Determination of kinetics and equilibria of heterogeneously catalyzed gas-phase reactions in gradientless autoclave reactors by using the total pressure method: Methanol synthesis

Abstract

Rapid methods are very valuable in the determination of the kinetic and mass transfer effects for heterogeneously catalyzed reactions. The total pressure method is a classical tool in the measurement of the kinetics of gas-phase reactions, but it can be successfully applied to the kinetic measurements of gas-phase processes enhanced by solid catalysts. A general theory for the analysis of heterogeneously catalyzed gas-phase kinetics in gradientless batch reactors was presented for the case of intrinsic kinetic control and combined kinetic-diffusion control in porous catalysts. The concept was applied to gas-phase synthesis of methanol from carbon monoxide and hydrogen on a commercial copper-based catalyst (CuO/ZnO/Al2O3 R3-12 BASF).
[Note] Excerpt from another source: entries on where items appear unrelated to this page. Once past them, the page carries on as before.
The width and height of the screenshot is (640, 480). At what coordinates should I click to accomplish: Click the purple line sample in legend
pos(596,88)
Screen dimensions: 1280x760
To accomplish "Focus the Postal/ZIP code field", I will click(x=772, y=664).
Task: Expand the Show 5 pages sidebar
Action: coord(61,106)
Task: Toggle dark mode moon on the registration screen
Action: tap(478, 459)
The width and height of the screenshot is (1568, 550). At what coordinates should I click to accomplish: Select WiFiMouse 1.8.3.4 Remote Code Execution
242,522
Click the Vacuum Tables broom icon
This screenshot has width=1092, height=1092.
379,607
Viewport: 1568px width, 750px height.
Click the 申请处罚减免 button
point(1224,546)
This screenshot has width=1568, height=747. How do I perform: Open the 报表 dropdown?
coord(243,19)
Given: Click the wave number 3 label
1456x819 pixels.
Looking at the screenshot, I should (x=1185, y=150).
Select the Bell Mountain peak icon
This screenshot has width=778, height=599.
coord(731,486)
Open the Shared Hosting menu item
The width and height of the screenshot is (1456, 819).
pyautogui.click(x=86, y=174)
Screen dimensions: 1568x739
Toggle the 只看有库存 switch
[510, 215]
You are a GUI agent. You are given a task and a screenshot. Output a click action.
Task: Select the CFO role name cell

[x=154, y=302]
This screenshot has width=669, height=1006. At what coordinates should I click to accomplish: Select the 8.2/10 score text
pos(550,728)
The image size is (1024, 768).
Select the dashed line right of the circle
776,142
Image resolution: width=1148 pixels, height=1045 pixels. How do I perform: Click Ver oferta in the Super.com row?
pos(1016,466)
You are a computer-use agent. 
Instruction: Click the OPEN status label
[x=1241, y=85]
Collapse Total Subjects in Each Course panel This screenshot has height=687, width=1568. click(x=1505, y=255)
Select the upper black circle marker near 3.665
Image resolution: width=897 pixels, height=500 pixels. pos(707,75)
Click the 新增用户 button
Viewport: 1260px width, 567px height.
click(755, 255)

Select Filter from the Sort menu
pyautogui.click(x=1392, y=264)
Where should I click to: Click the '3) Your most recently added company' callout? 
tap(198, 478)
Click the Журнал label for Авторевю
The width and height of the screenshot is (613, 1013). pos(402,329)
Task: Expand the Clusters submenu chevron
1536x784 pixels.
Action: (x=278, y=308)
The reaction temperature was 180–210 °C and the initial total pressure was varied between 11 and 21 bar in a laboratory-scale autoclave reactor equipped with a rotating basket for the catalyst particles. The initial molar ratios CO-to-H2 were approximately 1:2, 1:3 and 1:4. The experimental data from methanol synthesis were compared with numerical simulations and a good agreement between the experiments and model simulations was achieved. The predicted equilibrium agrees with previously reported values.